* _EXTRAIT FOURNI_:

┌──

Dialogue interconfessionnel
La situation a évolué dans le dialogue œcuménique au XXe siècle.
Luthériens et réformés européens se sont réconciliés en signant en 1973 la Concorde de Leuenberg[17]. Celle-ci dit à propos de la Cène : « Dans la Cène, Jésus-Christ, le ressuscité, s’offre lui-même, en son corps et en son sang donnés pour tous, par la promesse de sa parole, avec le pain et le vin. Il nous accorde ainsi le pardon des péchés et nous libère pour une vie nouvelle dans la foi. Il renouvelle notre assurance d’être membres de son corps. Il nous fortifie pour le service des hommes. En célébrant la Cène, nous proclamons la mort du Christ par laquelle Dieu a réconcilié le monde avec lui-même. Nous confessons la présence du Seigneur ressuscité parmi nous. Dans la joie de la venue du Seigneur auprès de nous, nous attendons son avènement dans la gloire » (§§15 et 16). La célébration commune de la parole, du baptême et de la Cène fonde la communion ecclésiale dans la diversité réconciliée dont les Églises méthodistes sont aussi partie prenante depuis 1997. Cette diversité reste cependant d'actualité dans les Églises issues de la Réforme, notamment dans le protestantisme libéral[18].
Un accord a été signé entre luthériens et réformés d’une part, et anglicans de l’autre. Cet accord est défini dans le commentaire de la déclaration de Reuilly établie en 2001 : « Nous croyons que la célébration de la Cène du Seigneur – l’Eucharistie – est la fête de la Nouvelle Alliance instituée par Jésus Christ, dans laquelle la Parole de Dieu est proclamée, et dans laquelle le Christ crucifié et ressuscité donne à la communauté son corps et son sang sous les signes visibles du pain et du vin[19].

└──

* _DONNÉES D'ENTRÉE_:
┌──

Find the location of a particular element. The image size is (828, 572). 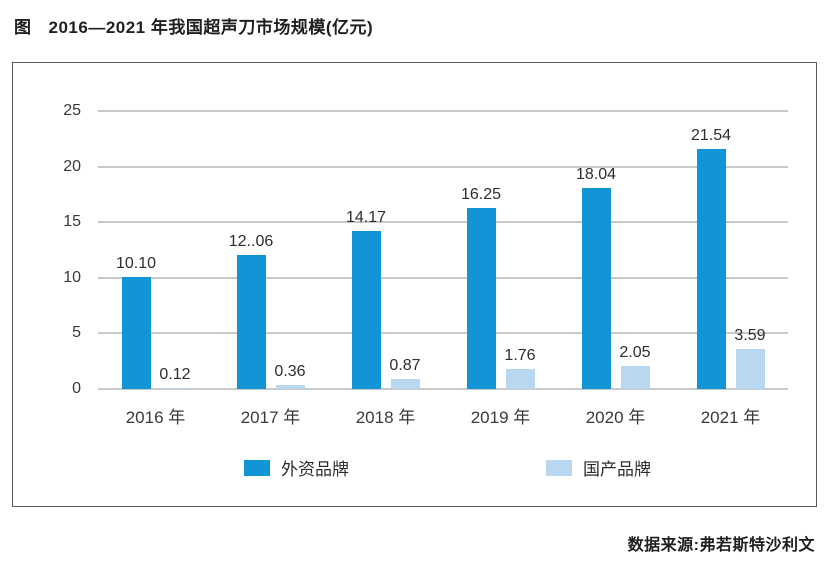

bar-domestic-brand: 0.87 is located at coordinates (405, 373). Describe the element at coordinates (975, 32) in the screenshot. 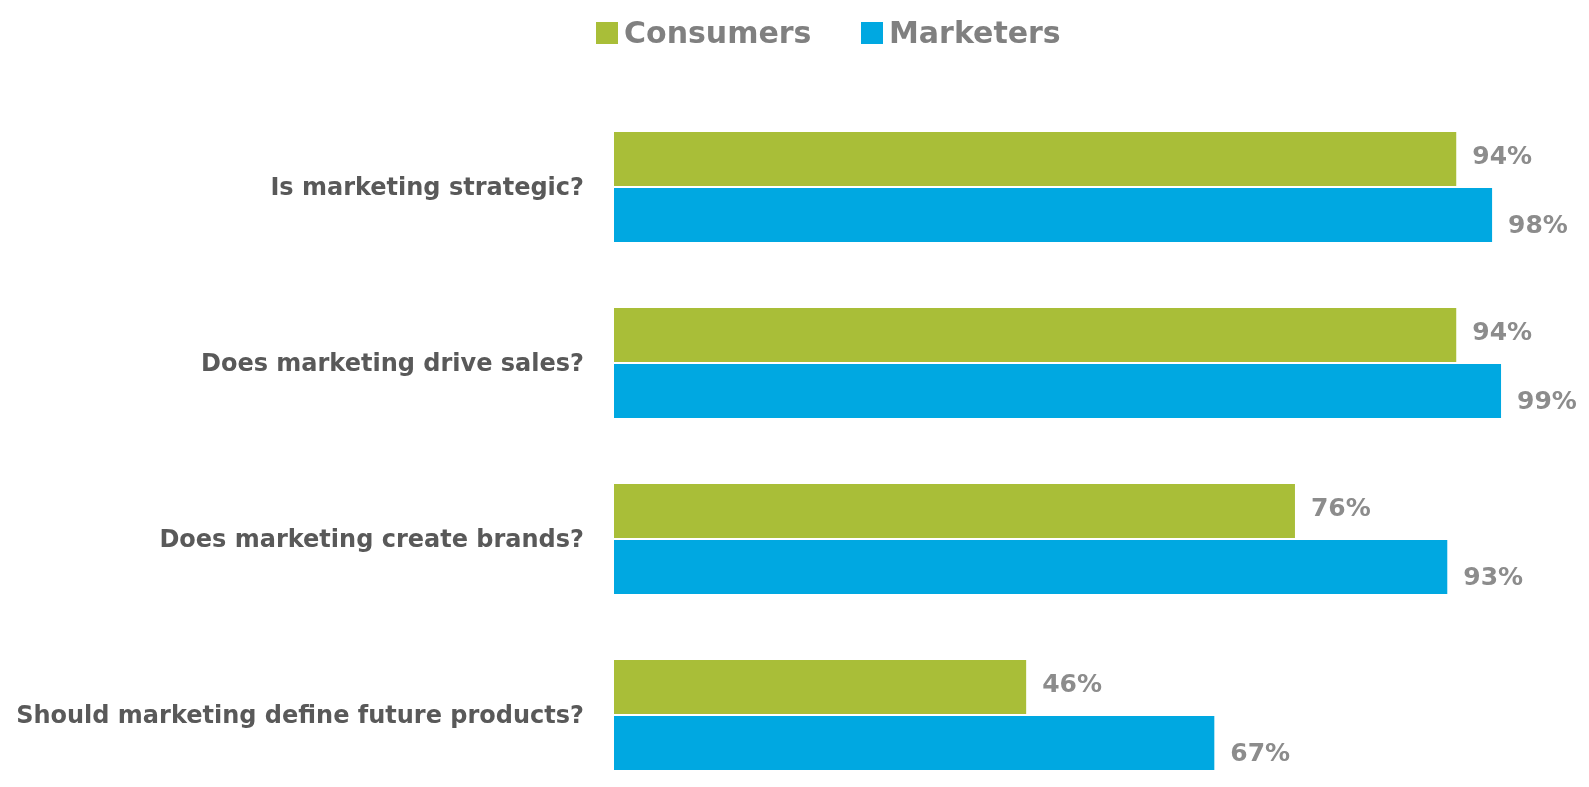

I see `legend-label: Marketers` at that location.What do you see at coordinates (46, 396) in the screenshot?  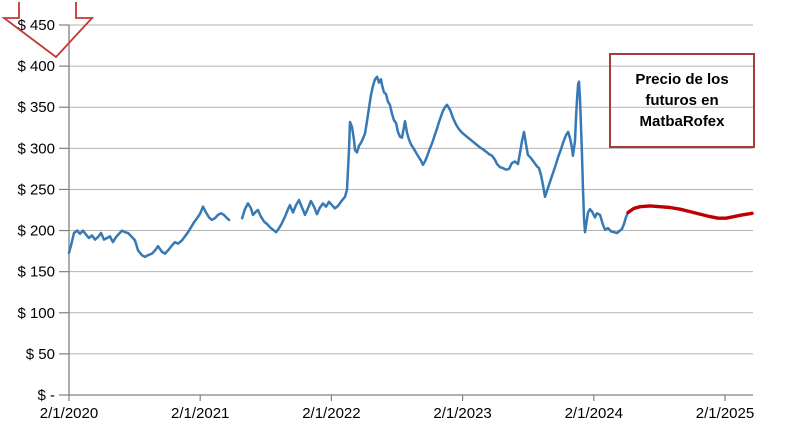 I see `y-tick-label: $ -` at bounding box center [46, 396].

└──

* _CONSIGNES DE TRAVAIL_:
1 – Modifiez le passage de l'extrait allant de « Un accord a » à « et du vin[19]. » en y remplaçant « signes visibles » par « signes concrets ».
2 – D'après l'extrait, les affirmations suivantes sont-elles exactes ? Répondez par oui ou par non, en citant mot pour mot les termes de l'extrait qui tranchent.
(a) La Concorde de Leuenberg a été signée en 1973.
(b) Les Églises méthodistes participent à la communion ecclésiale depuis 2001.
(c) La déclaration de Reuilly a été établie en 2001.

* _RÉSULTATS PAR CONSIGNE_:
1 –
Un accord a été signé entre luthériens et réformés d’une part, et anglicans de l’autre. Cet accord est défini dans le commentaire de la déclaration de Reuilly établie en 2001 : « Nous croyons que la célébration de la Cène du Seigneur – l’Eucharistie – est la fête de la Nouvelle Alliance instituée par Jésus Christ, dans laquelle la Parole de Dieu est proclamée, et dans laquelle le Christ crucifié et ressuscité donne à la communauté son corps et son sang sous les signes concrets du pain et du vin[19].

2 –
(a) Oui : « en signant en 1973 la Concorde de Leuenberg ».
(b) Non : « dont les Églises méthodistes sont aussi partie prenante depuis 1997 ».
(c) Oui : « la déclaration de Reuilly établie en 2001 ».